(EXTRACTED RECORDS begins)

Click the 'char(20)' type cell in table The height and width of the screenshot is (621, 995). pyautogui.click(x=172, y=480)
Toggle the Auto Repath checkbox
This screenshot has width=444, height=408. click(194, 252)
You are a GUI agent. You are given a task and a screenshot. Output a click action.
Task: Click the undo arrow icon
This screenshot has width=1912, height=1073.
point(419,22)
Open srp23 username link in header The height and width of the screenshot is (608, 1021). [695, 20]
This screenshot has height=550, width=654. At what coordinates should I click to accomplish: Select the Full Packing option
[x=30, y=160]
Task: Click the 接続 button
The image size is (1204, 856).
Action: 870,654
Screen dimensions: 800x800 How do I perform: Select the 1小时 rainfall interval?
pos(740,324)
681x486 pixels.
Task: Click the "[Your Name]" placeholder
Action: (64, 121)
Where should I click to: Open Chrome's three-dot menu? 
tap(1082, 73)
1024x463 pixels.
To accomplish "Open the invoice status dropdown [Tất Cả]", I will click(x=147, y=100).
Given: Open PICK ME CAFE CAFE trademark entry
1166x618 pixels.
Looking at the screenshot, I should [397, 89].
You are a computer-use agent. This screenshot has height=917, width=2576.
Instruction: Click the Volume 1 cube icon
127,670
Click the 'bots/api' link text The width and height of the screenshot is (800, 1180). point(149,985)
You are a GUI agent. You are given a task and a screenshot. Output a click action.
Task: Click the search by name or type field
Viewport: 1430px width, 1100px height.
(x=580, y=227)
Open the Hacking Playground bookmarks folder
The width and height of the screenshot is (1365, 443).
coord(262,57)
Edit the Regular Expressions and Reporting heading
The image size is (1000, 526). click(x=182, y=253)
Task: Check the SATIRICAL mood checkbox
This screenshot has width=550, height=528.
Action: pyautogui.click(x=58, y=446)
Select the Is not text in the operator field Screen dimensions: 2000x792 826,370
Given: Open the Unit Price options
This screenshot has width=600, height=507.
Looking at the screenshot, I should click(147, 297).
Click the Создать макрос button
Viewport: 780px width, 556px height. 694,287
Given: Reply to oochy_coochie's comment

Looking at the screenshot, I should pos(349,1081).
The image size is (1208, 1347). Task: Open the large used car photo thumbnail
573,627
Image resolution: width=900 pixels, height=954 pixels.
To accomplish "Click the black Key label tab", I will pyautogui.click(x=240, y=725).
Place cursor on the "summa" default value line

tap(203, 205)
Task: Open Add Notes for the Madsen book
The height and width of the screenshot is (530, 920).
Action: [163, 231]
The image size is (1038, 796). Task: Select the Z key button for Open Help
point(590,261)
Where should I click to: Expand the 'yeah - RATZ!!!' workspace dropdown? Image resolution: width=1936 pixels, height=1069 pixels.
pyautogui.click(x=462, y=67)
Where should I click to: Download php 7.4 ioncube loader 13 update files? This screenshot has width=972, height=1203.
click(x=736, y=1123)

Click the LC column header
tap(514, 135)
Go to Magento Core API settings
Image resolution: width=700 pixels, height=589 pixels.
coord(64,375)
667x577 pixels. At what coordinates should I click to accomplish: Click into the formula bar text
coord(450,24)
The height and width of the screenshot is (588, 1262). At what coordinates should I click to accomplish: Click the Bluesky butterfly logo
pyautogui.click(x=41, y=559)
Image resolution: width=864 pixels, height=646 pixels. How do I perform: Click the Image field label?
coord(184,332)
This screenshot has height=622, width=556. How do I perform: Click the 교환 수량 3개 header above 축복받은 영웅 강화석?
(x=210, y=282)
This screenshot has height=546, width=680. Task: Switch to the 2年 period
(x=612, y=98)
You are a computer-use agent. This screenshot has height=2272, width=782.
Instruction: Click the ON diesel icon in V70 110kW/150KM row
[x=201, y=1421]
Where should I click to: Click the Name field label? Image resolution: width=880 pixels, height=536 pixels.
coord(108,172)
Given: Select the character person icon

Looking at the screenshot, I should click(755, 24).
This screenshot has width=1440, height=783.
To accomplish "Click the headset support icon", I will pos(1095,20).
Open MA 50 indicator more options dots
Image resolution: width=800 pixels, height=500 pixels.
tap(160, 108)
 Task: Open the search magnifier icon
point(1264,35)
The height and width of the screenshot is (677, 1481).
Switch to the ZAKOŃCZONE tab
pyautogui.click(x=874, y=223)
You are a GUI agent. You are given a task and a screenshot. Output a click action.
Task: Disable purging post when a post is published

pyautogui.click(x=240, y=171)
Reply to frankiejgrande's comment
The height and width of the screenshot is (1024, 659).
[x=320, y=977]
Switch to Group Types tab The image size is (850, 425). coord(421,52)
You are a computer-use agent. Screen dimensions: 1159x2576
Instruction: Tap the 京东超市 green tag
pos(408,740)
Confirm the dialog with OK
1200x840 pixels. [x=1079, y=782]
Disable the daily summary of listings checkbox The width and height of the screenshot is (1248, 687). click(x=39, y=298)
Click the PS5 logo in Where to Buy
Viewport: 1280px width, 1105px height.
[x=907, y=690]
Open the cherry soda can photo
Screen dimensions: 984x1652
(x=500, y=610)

(EXTRACTED RECORDS ends)

> WHAT TO DO
Look above for the line holding "Task: Click the 接続 button" and the line holding "Image resolution: width=900", then output exactly those two lines and every line between them, nothing more.

> ANSWER SPACE
Task: Click the 接続 button
The image size is (1204, 856).
Action: 870,654
Screen dimensions: 800x800 How do I perform: Select the 1小时 rainfall interval?
pos(740,324)
681x486 pixels.
Task: Click the "[Your Name]" placeholder
Action: (64, 121)
Where should I click to: Open Chrome's three-dot menu? 
tap(1082, 73)
1024x463 pixels.
To accomplish "Open the invoice status dropdown [Tất Cả]", I will click(x=147, y=100).
Given: Open PICK ME CAFE CAFE trademark entry
1166x618 pixels.
Looking at the screenshot, I should [397, 89].
You are a computer-use agent. This screenshot has height=917, width=2576.
Instruction: Click the Volume 1 cube icon
127,670
Click the 'bots/api' link text The width and height of the screenshot is (800, 1180). point(149,985)
You are a GUI agent. You are given a task and a screenshot. Output a click action.
Task: Click the search by name or type field
Viewport: 1430px width, 1100px height.
(x=580, y=227)
Open the Hacking Playground bookmarks folder
The width and height of the screenshot is (1365, 443).
coord(262,57)
Edit the Regular Expressions and Reporting heading
The image size is (1000, 526). click(x=182, y=253)
Task: Check the SATIRICAL mood checkbox
This screenshot has width=550, height=528.
Action: pyautogui.click(x=58, y=446)
Select the Is not text in the operator field Screen dimensions: 2000x792 826,370
Given: Open the Unit Price options
This screenshot has width=600, height=507.
Looking at the screenshot, I should click(147, 297).
Click the Создать макрос button
Viewport: 780px width, 556px height. 694,287
Given: Reply to oochy_coochie's comment

Looking at the screenshot, I should pos(349,1081).
The image size is (1208, 1347). Task: Open the large used car photo thumbnail
573,627
Image resolution: width=900 pixels, height=954 pixels.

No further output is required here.